In pandas there are two fundamental data structures — Series and DataFrame. In datatable there is only one: the Frame. Most comparisons below are between pandas DataFrame and datatable Frame.

Setup

import pandas as pd
import numpy as np
from datatable import dt, f, by, join, sort, update, ifelse

data = {"A": [1, 2, 3, 4, 5],
        "B": [4, 5, 6, 7, 8],
        "C": [7, 8, 9, 10, 11],
        "D": [5, 7, 2, 9, -1]}

DT = dt.Frame(data)   # datatable
df = pd.DataFrame(data)  # pandas

Row and Column Selection

# Select a single row
DT[2, :]

# Select several rows by index
DT[[2, 3, 4], :]

# Select a slice of rows
DT[2:5, :]

# Select every second row
DT[::2, :]

# Select rows using a boolean mask
DT[[True, True, False, False, True], :]

# Filter on a condition
DT[f.A > 3, :]

# Filter with OR
DT[(f.A > 3) | (f.B < 5), :]

# Filter with AND
DT[(f.A > 3) & (f.B < 8), :]

# Select a single column by name
DT["A"]
DT[:, "A"]

# Select a column by position
DT[1]
DT[:, 1]

# Select multiple columns by name
DT[:, ["A", "B"]]

# Select multiple columns by position
DT[:, [0, 1]]

# Select columns by slice
DT[:, "A":"B"]
DT[:, 1:3]

# Select columns by boolean mask
DT[:, [True, False, False, True]]

# Select rows and columns together
DT[2:5, "A":"B"]
DT[2:5, :2]

# Single scalar value
DT[2, "A"]
DT[2, 0]
In pandas, filtered results keep the original row index numbers. In datatable there is no row index — the displayed numbers are positional and always restart from 0 after filtering.

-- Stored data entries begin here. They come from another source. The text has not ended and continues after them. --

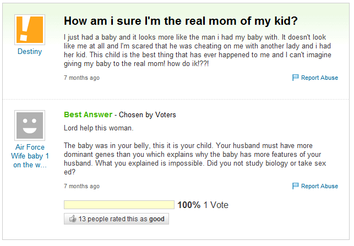Click the gray smiley face avatar

(29, 125)
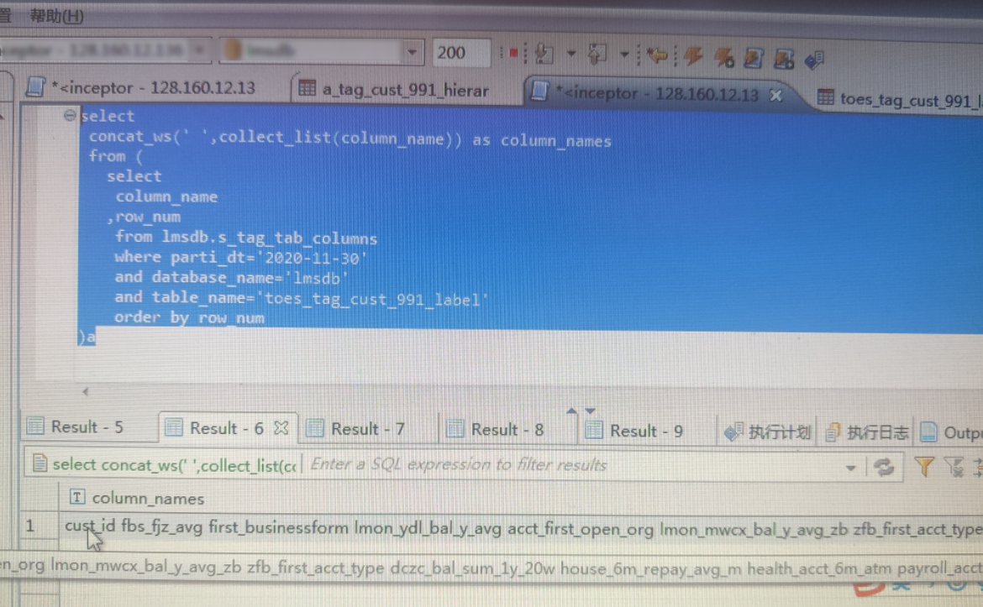Open the database selector dropdown arrow
983x607 pixels.
412,52
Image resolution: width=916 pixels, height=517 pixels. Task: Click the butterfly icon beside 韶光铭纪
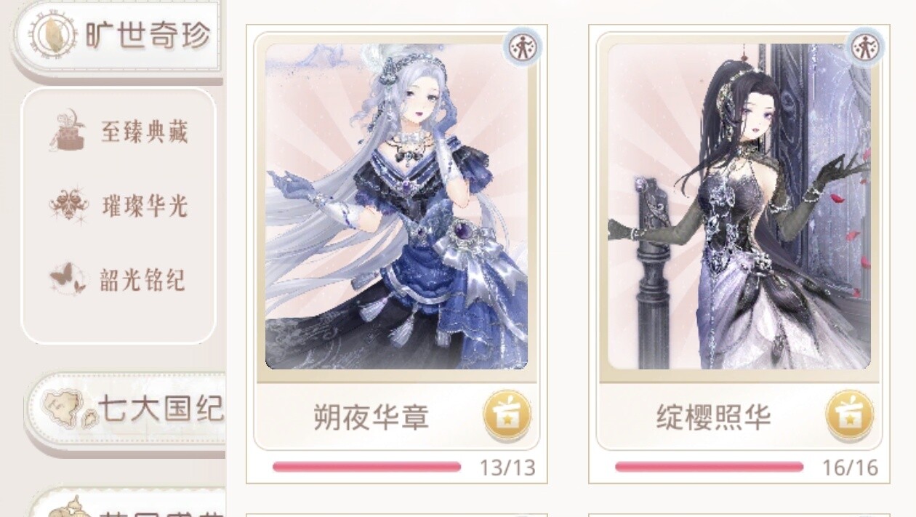(x=68, y=279)
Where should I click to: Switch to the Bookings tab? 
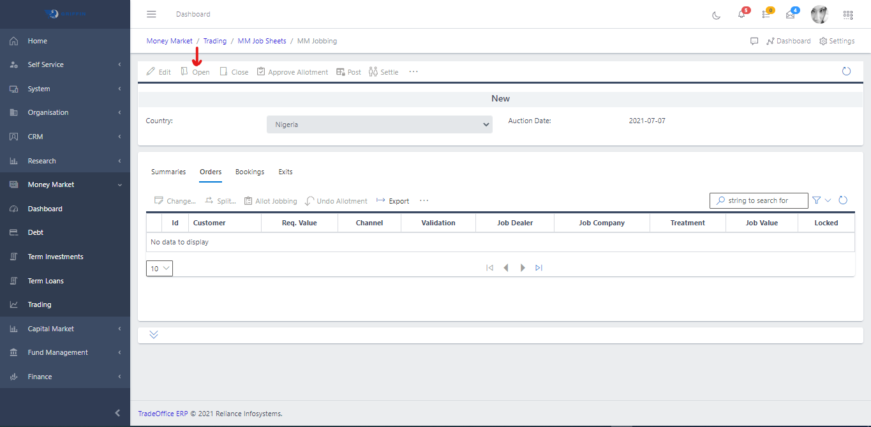(249, 171)
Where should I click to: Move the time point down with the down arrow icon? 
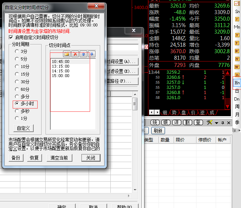[x=92, y=54]
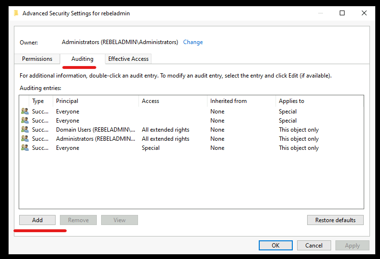Switch to the Permissions tab
The width and height of the screenshot is (380, 259).
click(37, 59)
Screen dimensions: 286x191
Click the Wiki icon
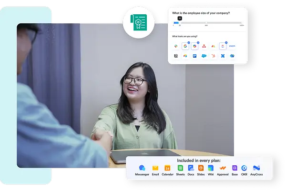[211, 168]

Adding and Updating Columns

# Add a new column with a scalar
DT["new_col"] = 2
DT[:, update(new_col=2)]

# Add a new column from a range
DT["new_col"] = range(DT.nrows)

# Update a single value
DT[2, "new_col"] = 200

# Update an entire column
DT["A"] = 5
DT[:, update(A=5)]

# Update multiple columns
DT[:, "A":"C"] = np.arange(15).reshape(-1, 3)
update() in datatable operates in-place — no reassignment to DT is needed.

Renaming Columns

# Rename a single column
DT.names = {"A": "col_A"}

# Rename multiple columns
DT.names = {"A": "col_A", "B": "col_B"}

# Rename and select simultaneously with a dict in j
DT[:, {"A": f.A, "box": f.B, "C": f.C, "D": f.D * 2}]

Deleting Columns

# Delete a single column
del DT["B"]

# Alternative — remove in j
DT = DT[:, f[:].remove(f.B)]

# Delete multiple columns
del DT[:, ["B", "C"]]
DT = DT[:, f[:].remove([f.B, f.C])]

Sorting

# Sort ascending
DT.sort("A")
DT[:, :, sort("A")]

# Sort descending
DT.sort(-f.A)
DT[:, :, sort("A", reverse=True)]

# Sort by multiple columns ascending
DT.sort("A", "C")

# Sort by multiple columns descending
DT.sort(-f.A, -f.C)

# Mixed directions (A asc, C desc)
DT.sort(f.A, -f.C)
DT[:, :, sort("A", "C", reverse=[False, True])]
By default, pandas places NaN values last in sorted output. datatable places NA values first.

Grouping and Aggregation

data = {"a": [1, 1, 2, 1, 2],
        "b": [2, 20, 30, 2, 4],
        "c": [3, 30, 50, 33, 50]}
DT = dt.Frame(data)
df = pd.DataFrame(data)
# Group by 'a', sum all other columns
DT[:, dt.sum(f[:]), by("a")]

# Group by 'a' and 'b', sum 'c'
DT[:, dt.sum(f.c), by("a", "b")]

# Row count per group
DT[:, dt.count(), by("a")]

# Multiple aggregations
DT[:, {"b": dt.sum(f.b), "c": dt.mean(f.c)}, by("a")]

# First row per group
DT[0, :, by("a")]

# Last row per group
DT[-1, :, by("a")]

# First two rows per group
DT[:2, :, by("a")]

# Per-group transform (keeps original row order)
DT[:, update(min_b=dt.min(f.b)), by("a")]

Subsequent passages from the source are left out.